Hi guys, first time poster, please be nice :)
I am trying to separate haplotypes and get their frequenices from an PCR-amplified mixed population. My target is ~1800 bp reads and there are currently 10 known haplotypes. Those are made up from several SNPs and with a potential 6 bp deletion.
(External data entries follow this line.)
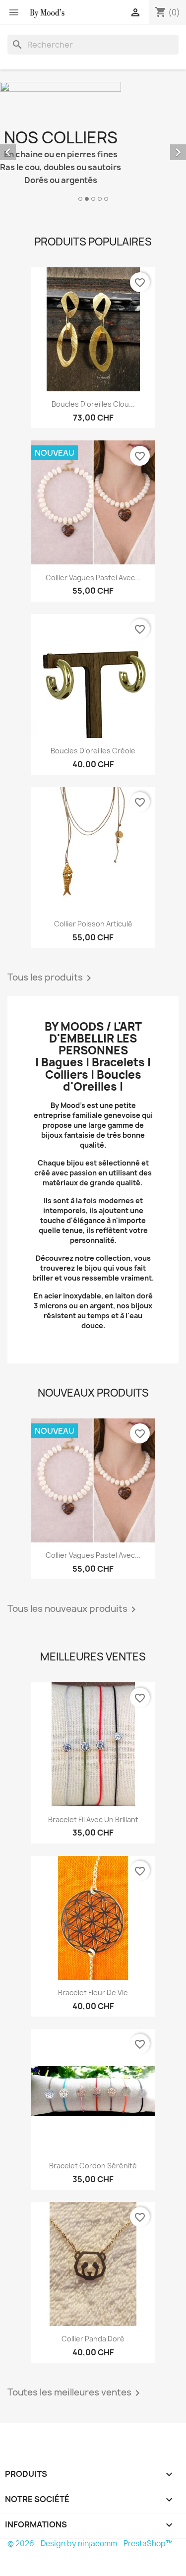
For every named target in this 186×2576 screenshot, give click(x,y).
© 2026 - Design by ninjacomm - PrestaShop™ (90, 2543)
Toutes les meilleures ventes (75, 2393)
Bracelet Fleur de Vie (93, 1992)
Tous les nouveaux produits (73, 1609)
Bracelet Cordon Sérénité (93, 2165)
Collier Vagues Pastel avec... (93, 577)
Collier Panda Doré (93, 2338)
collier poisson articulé (93, 923)
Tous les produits (51, 978)
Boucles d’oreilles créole (93, 750)
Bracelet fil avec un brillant (93, 1819)
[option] (93, 143)
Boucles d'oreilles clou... (93, 404)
So far I work with artificially generated ONT reads but will use real data soon. My approach so far is using minimap2 and map the reads against a fasta file containing those 10 haplotypes as reference sequences. My code is:
minimap2 ${DRAFT} ${BASECALLS} \
-a -k 21 -w 11 --frag=yes -A 2 -B 8 -b 0 -r 100 -p 0.5 -N 20 \
-f 1000,5000 -n 2 -m 20 -s 40 -g 100 -2 -K 50m \
--heap-sort=yes --secondary=no \
-B 6 -O 2,8 -E 10,5 > aln.sam
I cant use the ONT mode, because the error rate would be too high, thats why im working with pseudo short reads.
Its working fine so far as it nicely maps the reads to the right references. There is one problem though: minimap2 doesnt open a gap at the deletion side (its rather to the end of the amplicon) and misaligns all reads that come after this deletion for those haplotypes that contain that deletion. I've tried working with the Gap open and extension penalties, but no avail so far.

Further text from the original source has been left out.